This topic describes how to write a user-defined function (UDF) in Java.

UDF code structure

You can use IntelliJ IDEA (Maven) or MaxCompute Studio to write a UDF in Java. The UDF code can contain the following information:
  • Java package: optional.

    You can package Java classes that are defined into a JAR file. This helps you find and use these classes.

  • Base UDF class: required.

    The required UDF class is com.aliyun.odps.udf.UDF. If you want to use other UDF classes or complex data types, follow the instructions provided in MaxCompute SDK to add the required classes. For example, the UDF class that corresponds to the STRUCT data type is com.aliyun.odps.data.Struct.

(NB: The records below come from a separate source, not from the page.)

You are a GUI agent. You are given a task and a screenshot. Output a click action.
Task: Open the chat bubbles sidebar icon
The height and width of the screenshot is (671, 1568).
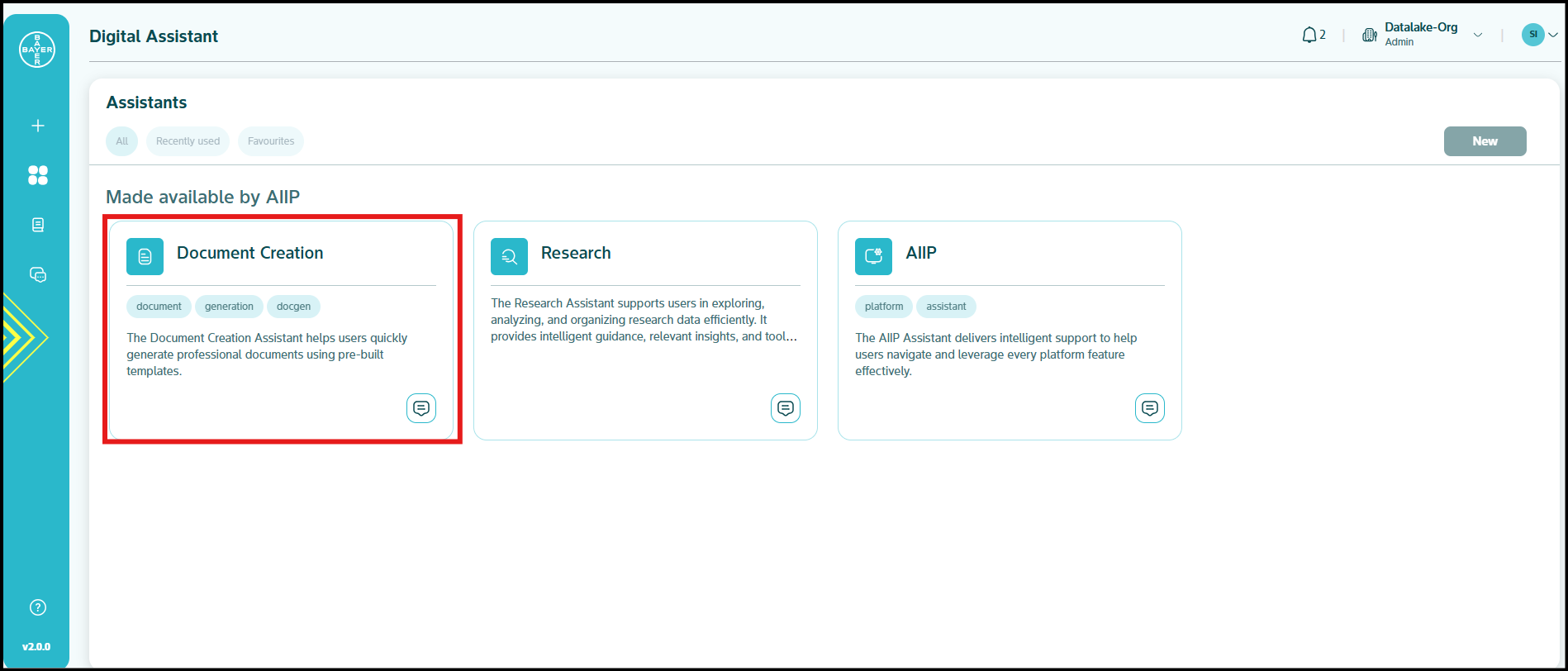pos(37,275)
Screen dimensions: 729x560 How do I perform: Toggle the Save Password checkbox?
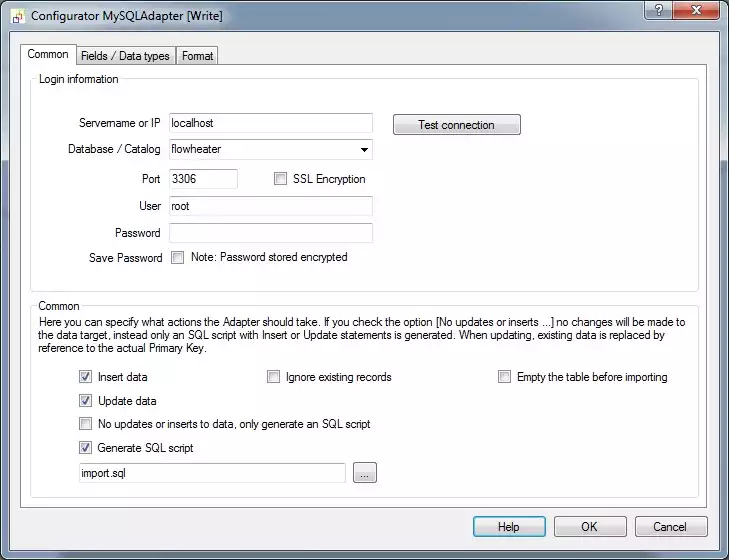point(177,258)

  • @Resolve annotation: optional.

    The annotation is in the @Resolve(<signature>) format. The signature parameter is used to define the data types of the input parameters and return value of a UDF. If you want to use the STRUCT data type for a UDF, you cannot use the reflection feature for the com.aliyun.odps.data.Struct class to obtain the names and types of fields. In this case, you must add the @Resolve annotation to the com.aliyun.odps.data.Struct class. This annotation affects only the overloading of the UDF whose input parameters or return value contain the com.aliyun.odps.data.Struct class. Example: @Resolve("struct<a:string>,string->string"). For more information about how to use complex data types in Java UDFs, see Use complex data types in Java UDFs.

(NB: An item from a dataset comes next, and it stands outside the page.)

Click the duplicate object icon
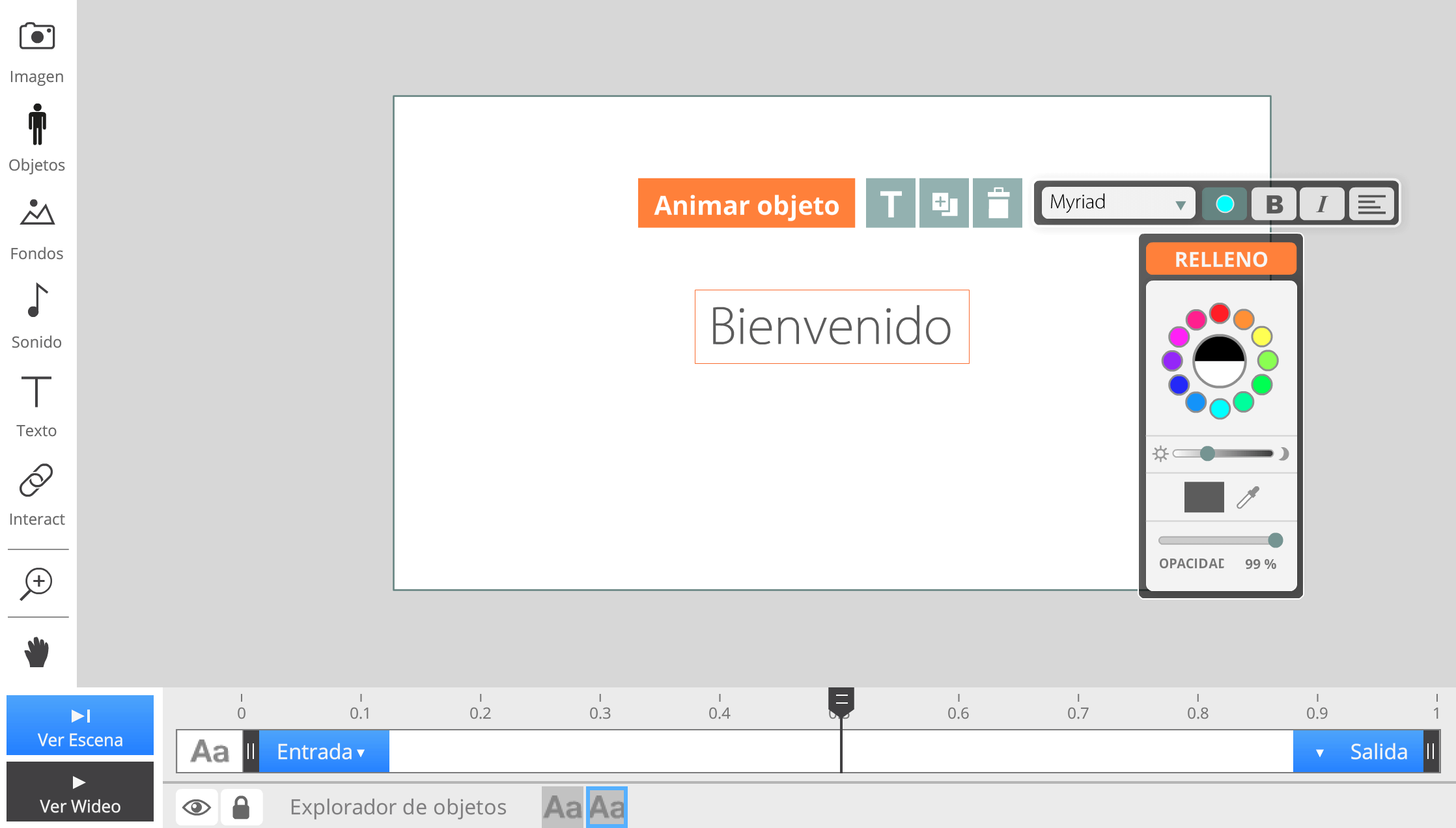This screenshot has width=1456, height=828. pos(944,203)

  • Custom Java class: required.

    A custom Python class is the organizational unit of UDF code. This class defines the variables and methods that are used to meet your business requirements.

  • evaluate method: required.

    The evaluate method is a non-static public method and is contained in a custom Java class. The data types of the input parameters and return value of the evaluate method are used as the function signature of a UDF in SQL statements. The function signature defines the data types of the input parameters and return value of the UDF.

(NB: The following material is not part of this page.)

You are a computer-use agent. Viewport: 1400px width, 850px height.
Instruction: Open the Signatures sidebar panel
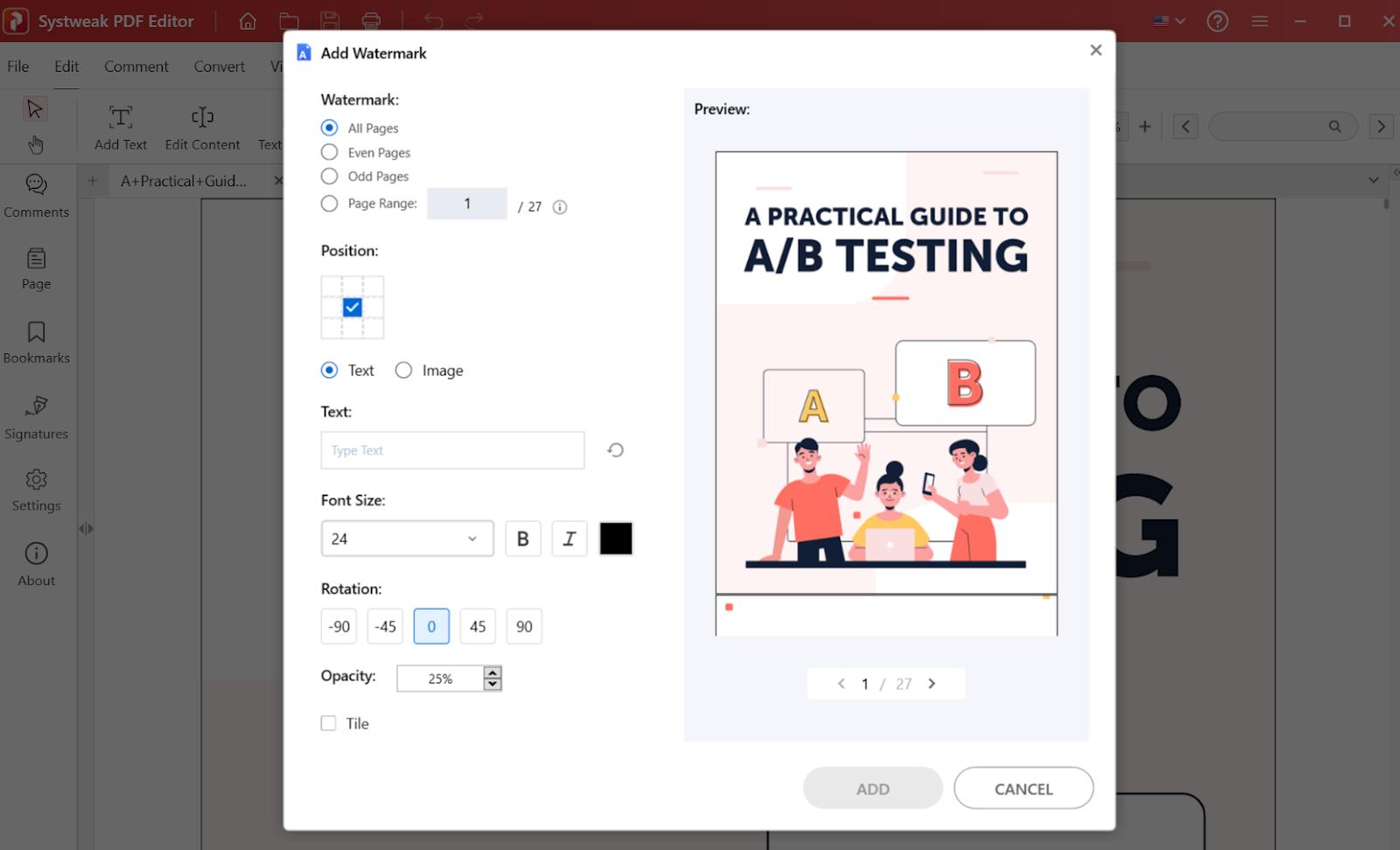(x=36, y=416)
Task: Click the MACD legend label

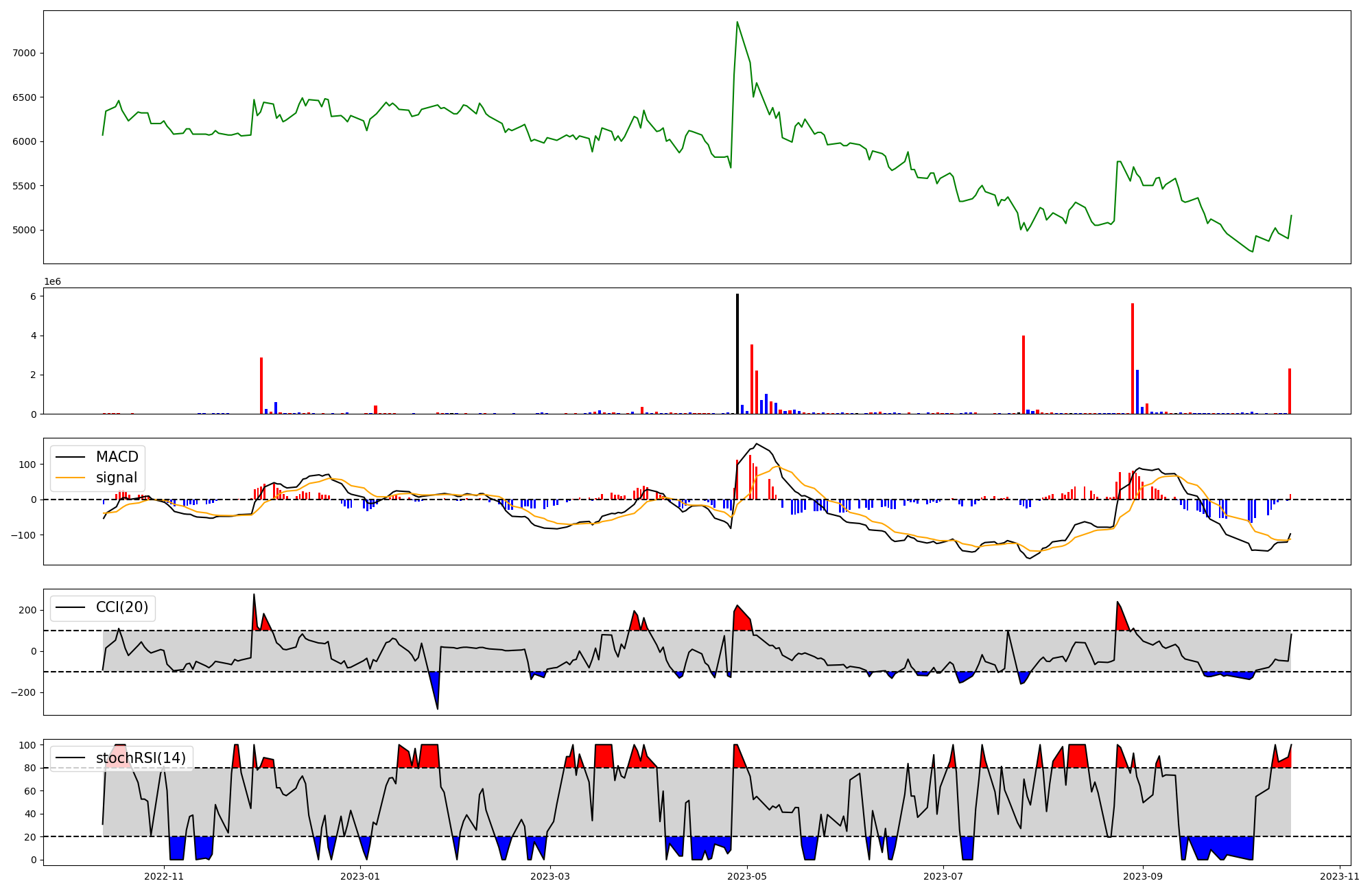Action: point(117,457)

    You can implement multiple evaluate methods in a UDF. When you call a UDF, MaxCompute matches an evaluate method based on the data types of the UDF input parameters.

    When you write a Java UDF, you can use Java data types or Java writable data types. For more information about the mappings between the data types supported in MaxCompute projects, Java data types, and Java writable data types, see Data types.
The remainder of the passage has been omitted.